Wenn ein Projekt eine besondere technische Ausstattung oder Software erfordert, erhält man diese auf Nachfrage weitestgehend problemlos.
Nachzubessern ist ggf. bei der Initialausstattung neuer Kollegen. Gebrauchte, ungereinigte Eingabegeräte und Headsets schrecken auf den ersten Blick ab, lassen sich aber privat ersetzen.
Umwelt-/Sozialbewusstsein
auticon reiht sich ein in die Unternehmen, die nach außen ein hohes Sozialbewusstsein kommunizieren. Das wird insbesondere durch die eigene Positionierung als sozialer Arbeitgeber ermöglicht, der Autisten zu Beschäftigung auf dem ersten Arbeitsmarkt verhilft.
Diese Außenwirkung ist sehr effektiv und lockt neue Mitarbeiter an.

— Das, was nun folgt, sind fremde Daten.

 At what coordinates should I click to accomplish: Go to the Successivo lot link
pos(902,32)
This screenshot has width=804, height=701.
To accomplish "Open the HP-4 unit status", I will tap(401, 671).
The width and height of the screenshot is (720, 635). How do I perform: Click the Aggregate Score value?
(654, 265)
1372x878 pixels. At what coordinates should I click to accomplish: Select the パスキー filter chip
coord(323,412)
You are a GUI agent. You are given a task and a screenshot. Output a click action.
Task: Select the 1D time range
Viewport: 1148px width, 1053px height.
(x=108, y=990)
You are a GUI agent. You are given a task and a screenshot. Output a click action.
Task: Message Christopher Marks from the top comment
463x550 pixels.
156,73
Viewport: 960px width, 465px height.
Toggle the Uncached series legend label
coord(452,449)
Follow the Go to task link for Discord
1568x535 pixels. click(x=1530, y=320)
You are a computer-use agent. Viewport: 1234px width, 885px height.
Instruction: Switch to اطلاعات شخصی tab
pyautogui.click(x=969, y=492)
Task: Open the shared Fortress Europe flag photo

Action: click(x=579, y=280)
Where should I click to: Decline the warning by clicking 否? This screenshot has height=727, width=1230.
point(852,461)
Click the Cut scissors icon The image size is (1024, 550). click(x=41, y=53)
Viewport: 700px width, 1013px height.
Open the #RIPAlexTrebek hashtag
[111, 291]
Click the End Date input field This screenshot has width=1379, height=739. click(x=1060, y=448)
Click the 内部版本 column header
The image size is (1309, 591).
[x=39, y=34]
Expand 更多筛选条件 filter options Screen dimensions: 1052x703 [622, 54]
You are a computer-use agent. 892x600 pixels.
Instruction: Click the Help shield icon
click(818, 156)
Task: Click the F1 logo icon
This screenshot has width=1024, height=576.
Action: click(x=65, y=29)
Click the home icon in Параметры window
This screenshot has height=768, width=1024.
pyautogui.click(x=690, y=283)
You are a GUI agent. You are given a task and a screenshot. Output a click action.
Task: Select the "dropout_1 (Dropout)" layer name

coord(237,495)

Von innen betrachtet unterscheidet sich auticon allerdings nicht grundlegend von anderen Consultingunternehmen.
Gehalt/Sozialleistungen
auticon bezahlt Consultants in aller Regel unterdurchschnittlich und begründet das - zu Recht oder nicht - implizit mit dem erhöhten Unterstützungsbedarf und Krankheitsrisiko bei autistischen Mitarbeitern.
Die von der Geschäftsleitung kommunizierten Gewinnzahlen deuten darauf hin, dass hier eine schrittweise Angleichung an branchenübliche Löhne möglich wäre. Das würde sich insbesondere mit dem eigenen Anspruch als sozialer Arbeitgeber decken.
Die Führungsriege kommuniziert seit Jahren, dass sie daran arbeitet, in mittlerer Zukunft die Gehaltsstruktur des Unternehmens transparenter machen zu wollen.
Image
auticon ist sehr erfolgreich damit, nach außen ein attraktives Image zu kommunizieren.
Karriere/Weiterbildung
auticon krankt ein bisschen daran, dass die Projektakquise und die Mitarbeiterverwaltung von einander getrennt zu sein scheinen. Häufig passiert es, dass Projekte eingeholt werden, die Kompetenzen benötigen, die in der Belegschaft entweder ganz fehlen oder in anderen Projekten gebunden sind.
Das Ergebnis ist, dass Mitarbeiter häufig in Projekten landen, die wenig mit dem zu tun haben, was sie vorher gemacht und vom dem sie Ahnung haben (Ausnahmen sind hier Projekte, in denen Projektmitglieder eingesetzte Technologien selbst bestimmen können und müssen).
Die Karrierepfade vieler Mitarbeiter haben dadurch häufig die Anmutung von Flickenteppichen.
Das ist vor allen Dingen deshalb schade, weil auticon von der Ausbildung klarer Kompetenzen profitieren würde. Spezialisten sind teurer zu verkaufen als Generalisten. Die Weiterbildung ist allerdings in meiner Erfahrung unstrukturiert.
Auticon versteht sich nicht als Experte für bestimmte Aufgaben, sondern begnügt sich damit, dass die autistischen Angestellten sich als Jacks Of All Trades schon den variierenden Anforderungen von Kunden anpassen werden. Das verschenkt echtes Potenzial.